Dolorosa necessidade. Cai o homem, a sociedade caminha. Custa às vezes lágrimas o progresso. Impõe sofrimentos a justiça. É lei da humanidade. Com o desenvolvimento porém da civilização dilata-se a força dos governos, armam-se de novas faculdades os poderes públicos, derrama-se a moralidade, difunde-se a instrução, alarga-se a publicidade, e por tal arte cresce, e se levanta o poder da sociedade, que pareceria estranha fraqueza declinar para a jurisdição do algoz a decisão do conflito travado entre a inocência e o crime. Que a sociedade se defenda razão é, mas que podendo defender-se sem imolar à sua conservação a vida dos delinquentes, imponha desnecessariamente a pena de morte, não o explica facilmente a ciência penal dos nossos dias.
E aqui associa-se a voz da humanidade e do sentimento a confirmar os ditames da ciência e as tendências da civilização. Levantam-se as assembleias legislativas contra o carrasco, instrumento brutal nas mãos da lei, que o obriga a matar sem consciência, a ferir sem ódio, a punir sem responsabilidade, a verter sangue onde pudera derramar bálsamo a religião, e lançar raízes o remorso.
Os argumentos ditados pela ciência e pelo sentimento são corroborados pelo testemunho dos factos. A estatística, registo dos acontecimentos sociais, incumbe-se de documentar com o testemunho insuspeito dos algarismos a desnecessidade da pena de morte no estado atual da sociedade.

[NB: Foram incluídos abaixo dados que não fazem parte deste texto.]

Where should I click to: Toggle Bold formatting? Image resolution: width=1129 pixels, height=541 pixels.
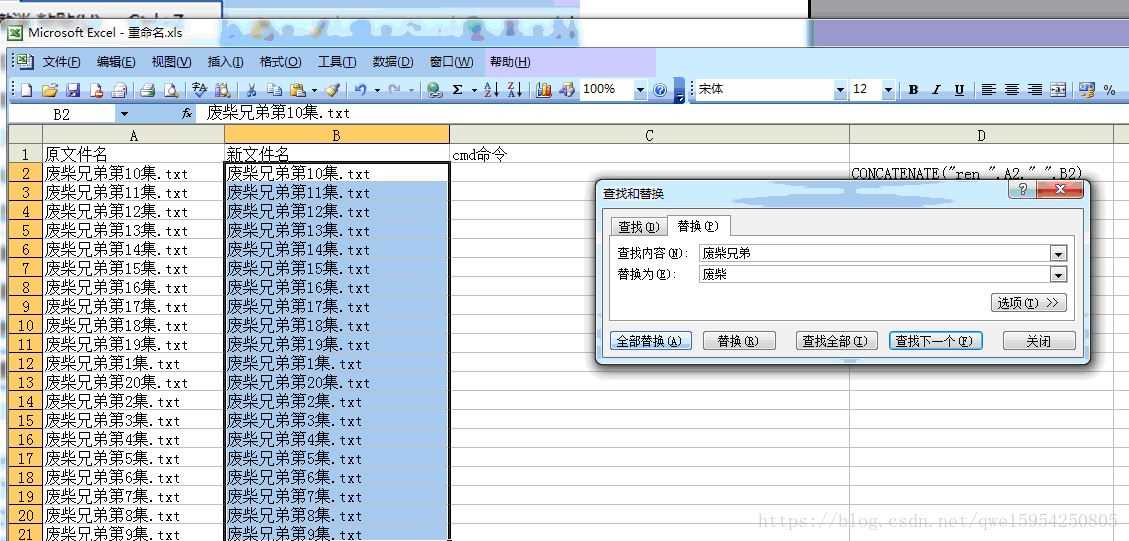click(913, 90)
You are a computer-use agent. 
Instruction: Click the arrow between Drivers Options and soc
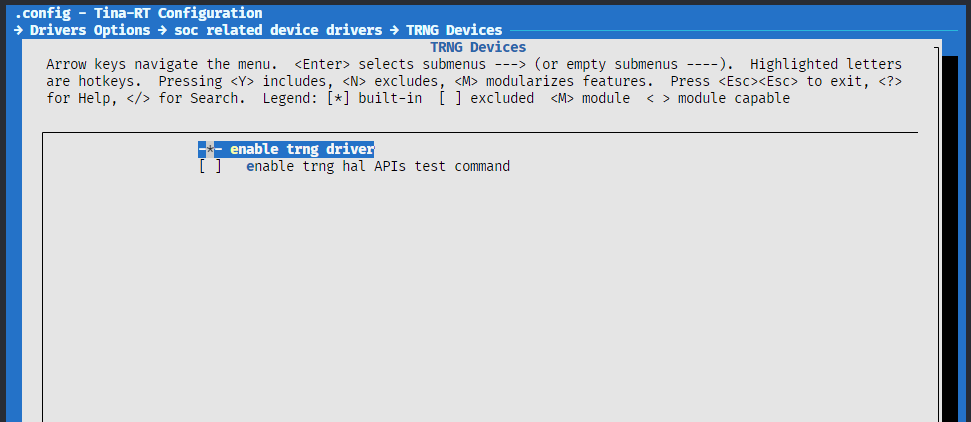[165, 30]
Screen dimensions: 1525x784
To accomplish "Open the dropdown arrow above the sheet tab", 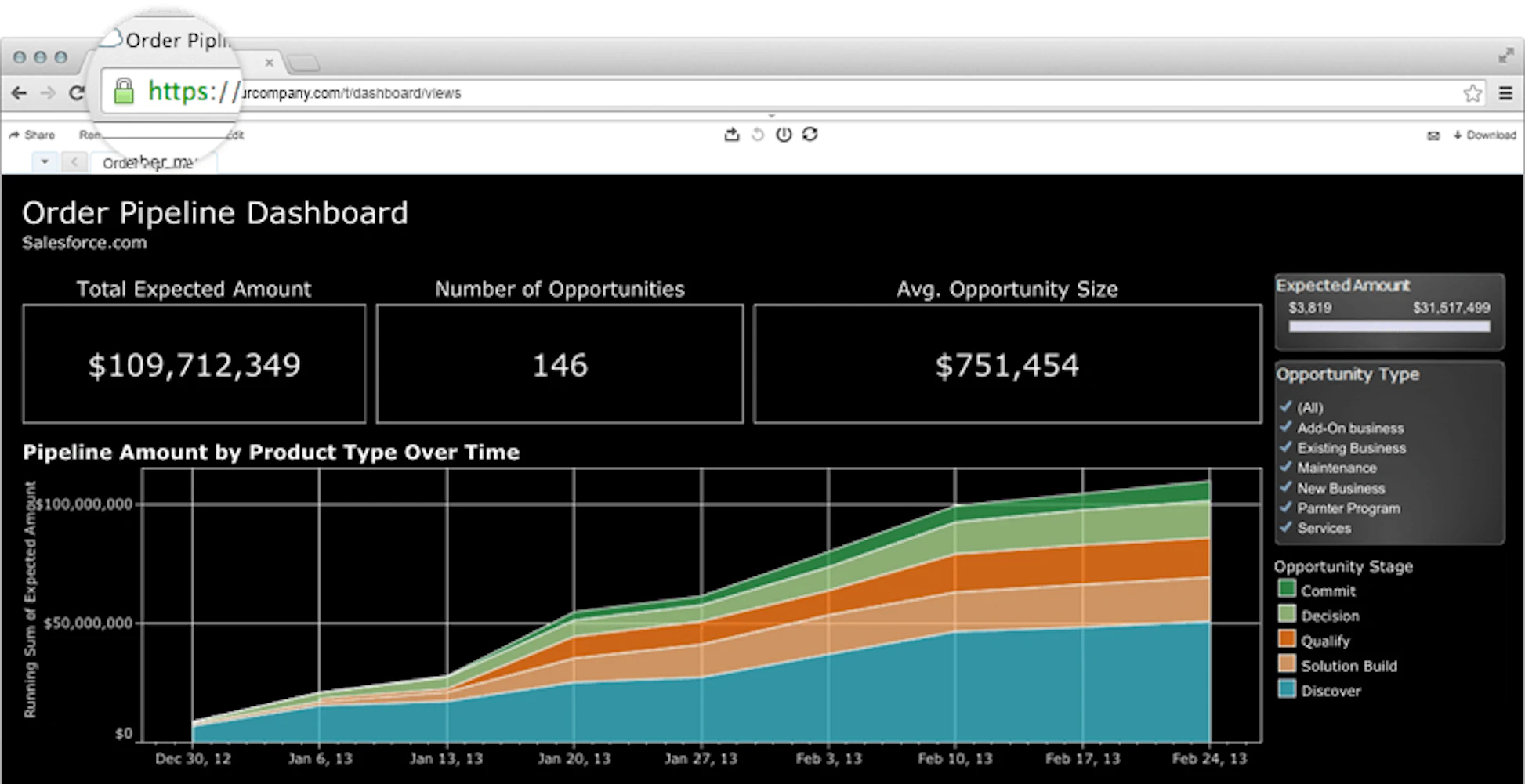I will click(45, 161).
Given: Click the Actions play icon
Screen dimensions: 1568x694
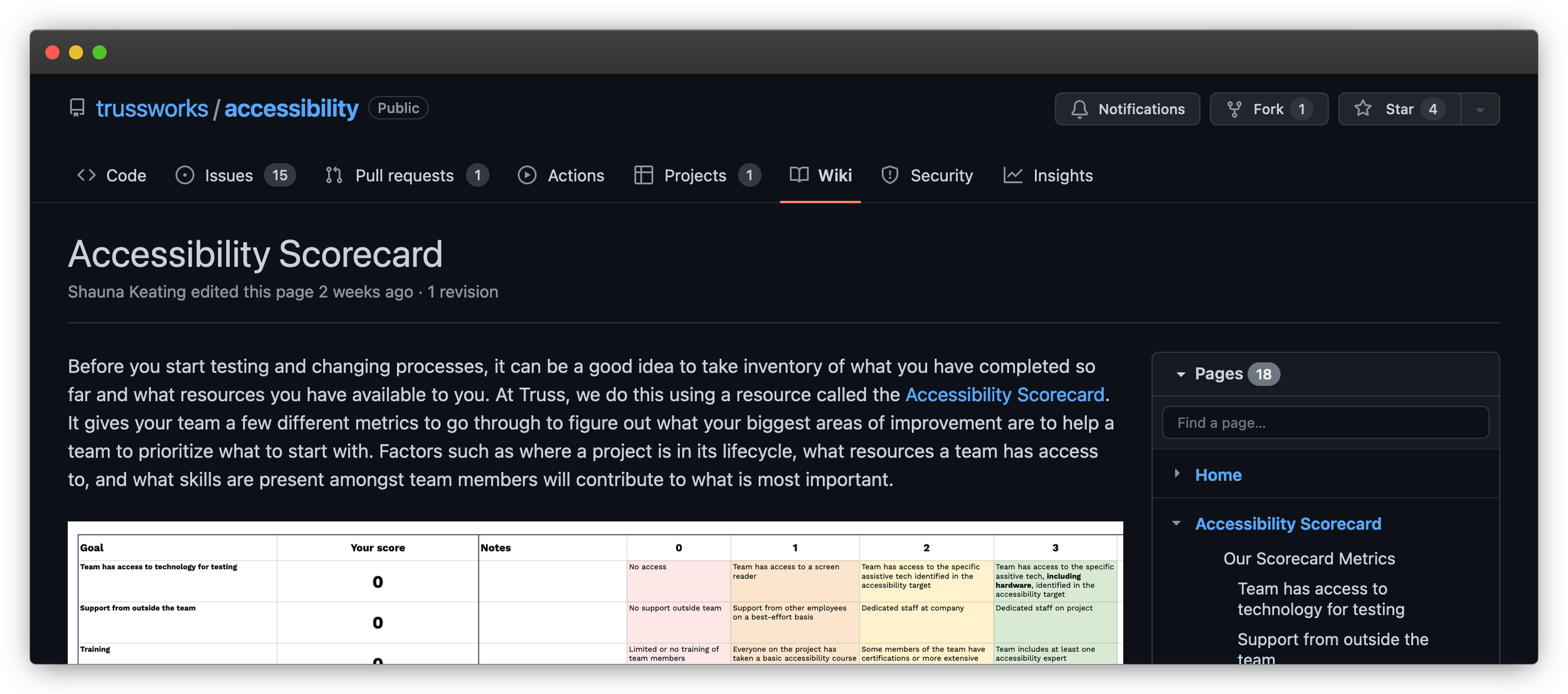Looking at the screenshot, I should 527,176.
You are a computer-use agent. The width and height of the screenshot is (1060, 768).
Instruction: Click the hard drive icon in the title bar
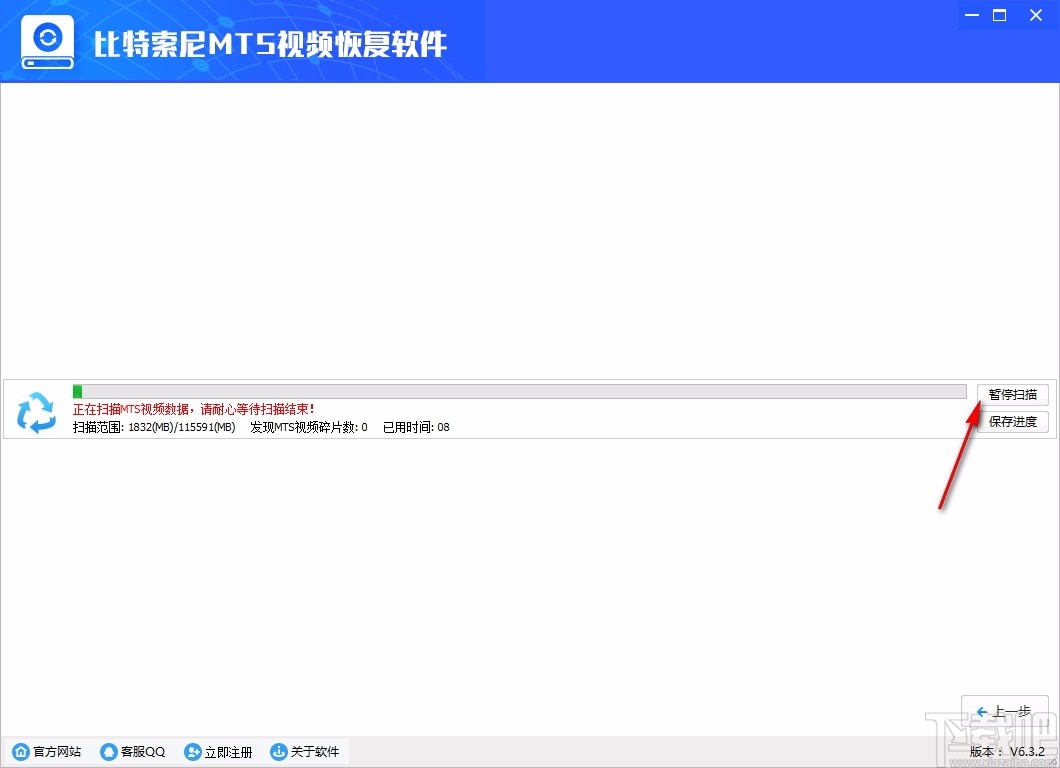click(46, 40)
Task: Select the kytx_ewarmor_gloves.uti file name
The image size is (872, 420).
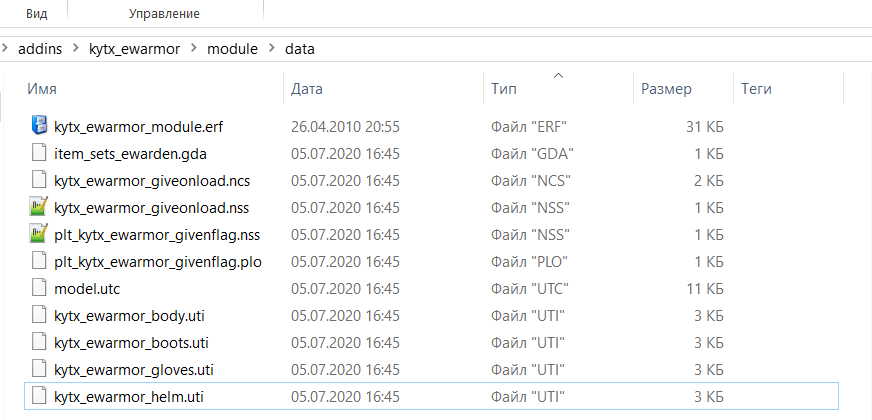Action: coord(133,369)
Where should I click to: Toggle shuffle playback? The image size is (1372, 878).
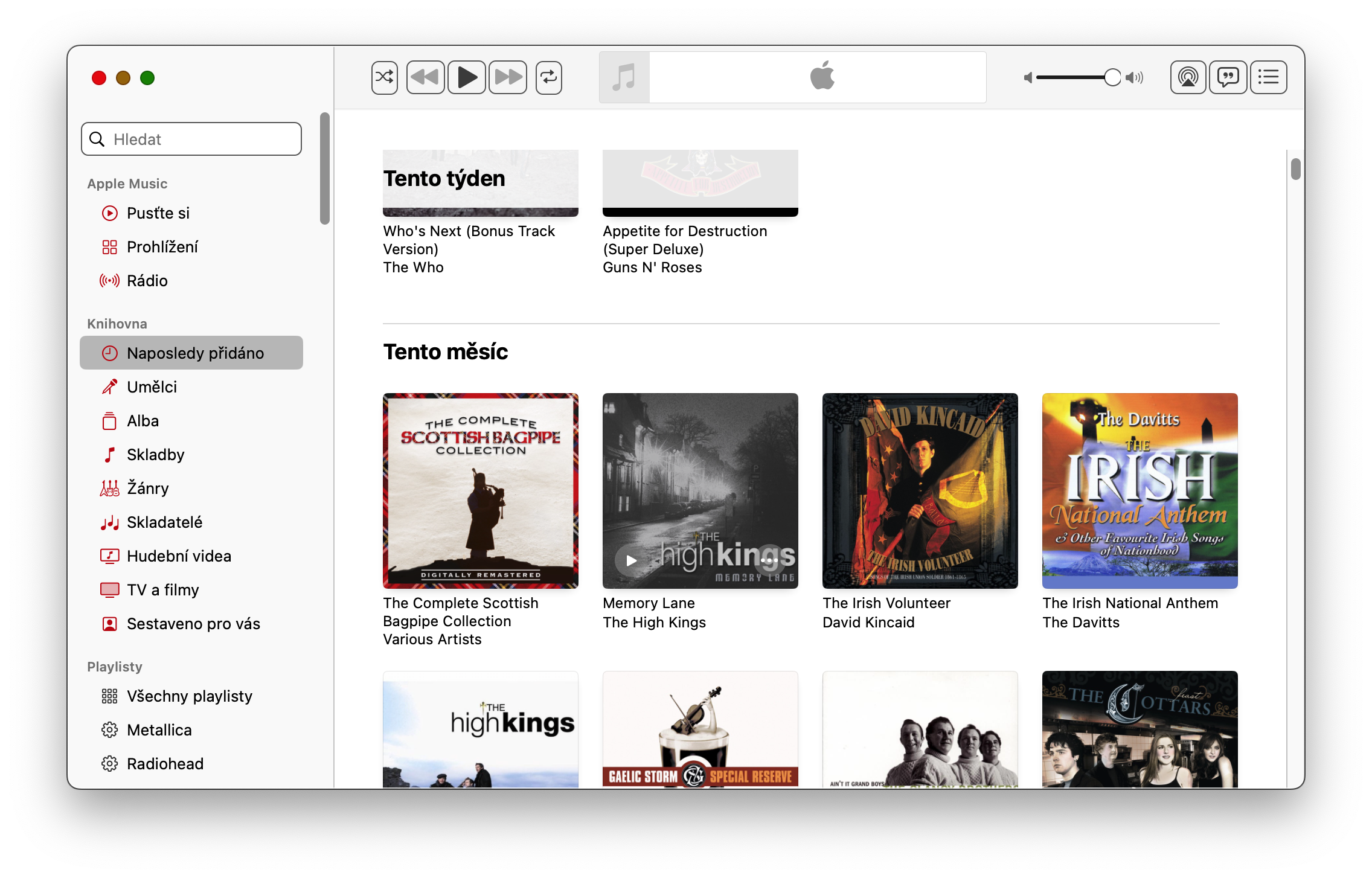(384, 77)
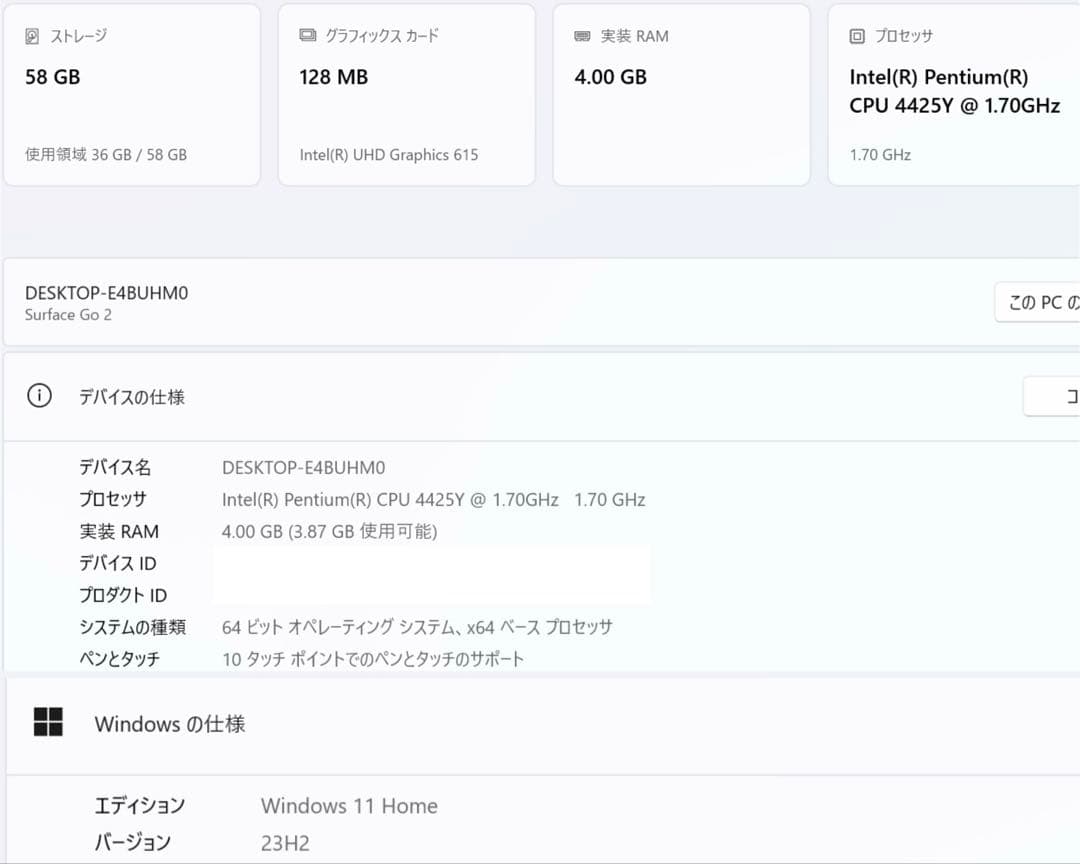Open the 実装 RAM card showing 4.00 GB
This screenshot has height=864, width=1080.
click(681, 95)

Onde os costumes dispensaram por inútil aquele meio de repressão, não se acrescentou a criminalidade, nem baquearam os poderes públicos assoberbados pela audácia do crime e pela inseguridade da vida e da propriedade, antes com a moralização dos costumes, com o derramamento da instrução, com o desenvolvimento da publicidade, com o aperfeiçoamento das medidas preventivas e repressivas, e com a certeza do castigo, tem diminuído a perpetração dos crimes mais graves.
Factos em abono do que deixo exposto não faltam. Temo-los perto de nós.
A pena de morte esta abolida de facto entre nós desde muitos anos. Fez-se a última execução em abril de 1846. Desde então até hoje não tem aumentado a criminalidade, como se pode ver pelo mapa que acompanha esta proposta de lei.